Lastly, the necessities.txt file lists all Python dependencies required on your mannequin. You possibly can add any further packages your mannequin must run.
Step 5: Begin the Native Runner
As soon as your mannequin is configured, you’ll be able to launch it domestically utilizing the Clarifai CLI:
This command begins a Native Runner occasion in your machine. The CLI routinely handles all mandatory setup, so that you don’t must manually configure infrastructure.
After the Native Runner begins, you’ll obtain a public Clarifai URL. This URL acts as a safe gateway to your domestically working mannequin.

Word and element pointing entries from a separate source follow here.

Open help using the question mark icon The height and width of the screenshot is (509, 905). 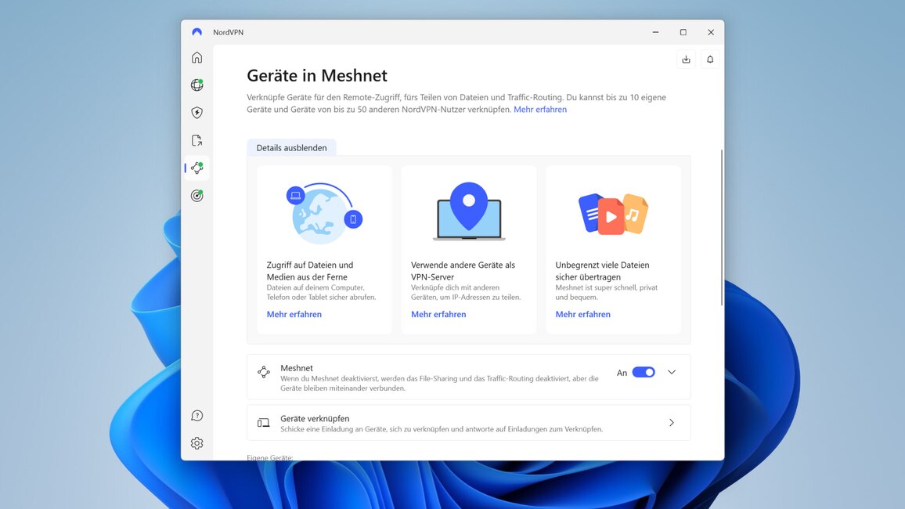point(197,415)
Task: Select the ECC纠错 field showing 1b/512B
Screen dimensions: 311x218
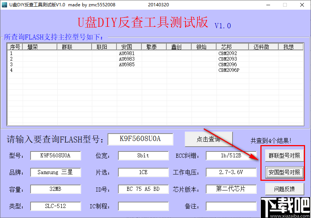Action: [231, 156]
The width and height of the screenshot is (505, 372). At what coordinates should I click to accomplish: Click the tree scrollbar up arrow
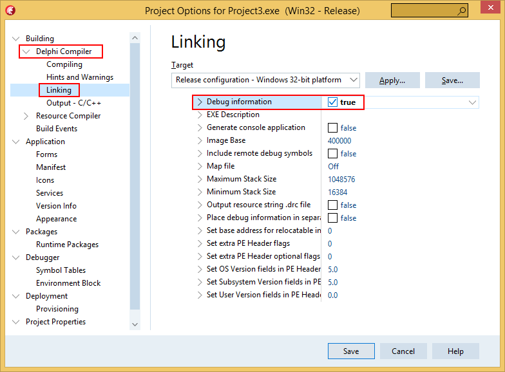point(135,38)
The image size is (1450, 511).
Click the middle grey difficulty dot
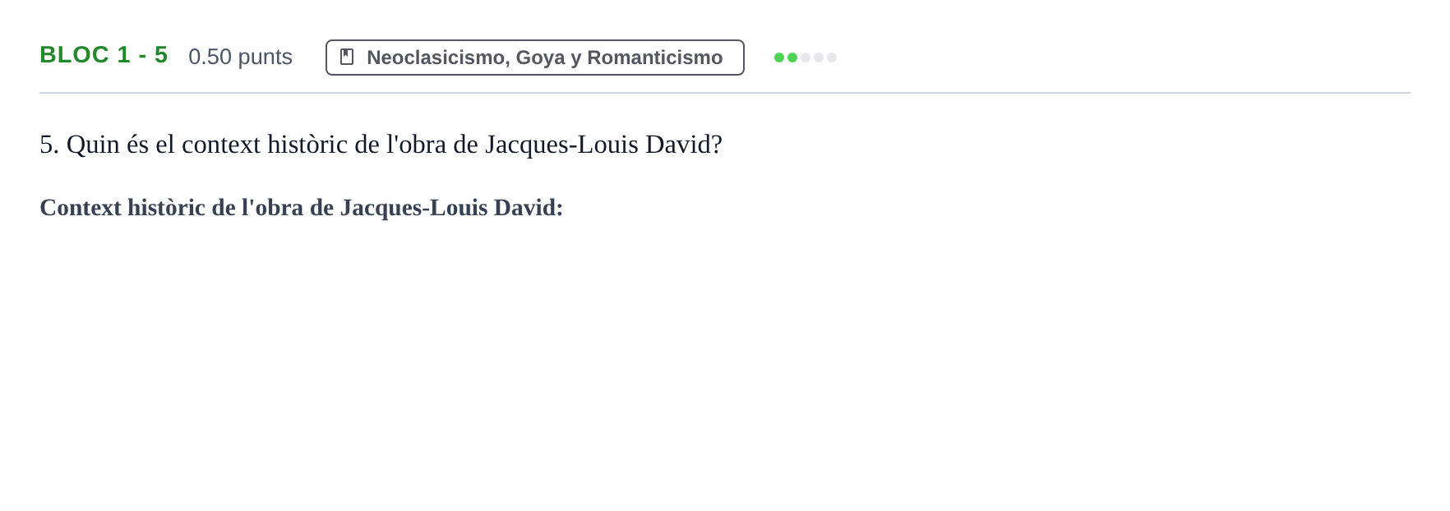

Any requests made to this endpoint are routed to your native setting, processed by your mannequin, and returned via the identical endpoint.
Run Inference with Native Runner
As soon as your Hugging Face mannequin is working domestically and uncovered by way of the Clarifai Native Runner, you’ll be able to ship inference requests to it from wherever — utilizing both the OpenAI-compatible endpoint or the Clarifai SDK.
Utilizing the OpenAI-Suitable API
Use the OpenAI consumer to ship a request to your domestically working Hugging Face mannequin:
Utilizing the Clarifai Python SDK
You too can work together instantly via the Clarifai SDK, which offers a light-weight interface for inference:
You too can experiment with:
With this setup, your Hugging Face mannequin runs fully in your native {hardware} — but stays accessible by way of Clarifai’s safe public API.
Conclusion
Native Runners offer you full management over the place your fashions run — with out sacrificing integration, safety, or flexibility.
You possibly can prototype, take a look at, and serve actual workloads by yourself {hardware} whereas nonetheless utilizing Clarifai’s platform to route site visitors, deal with authentication, and scale when wanted.
You possibly can strive Native Runners without spending a dime with the Free Tier, or improve to the Developer Plan at $1/month for the primary 12 months to attach as much as 5 Native Runners with limitless hours. Learn extra in the documentation right here to get began.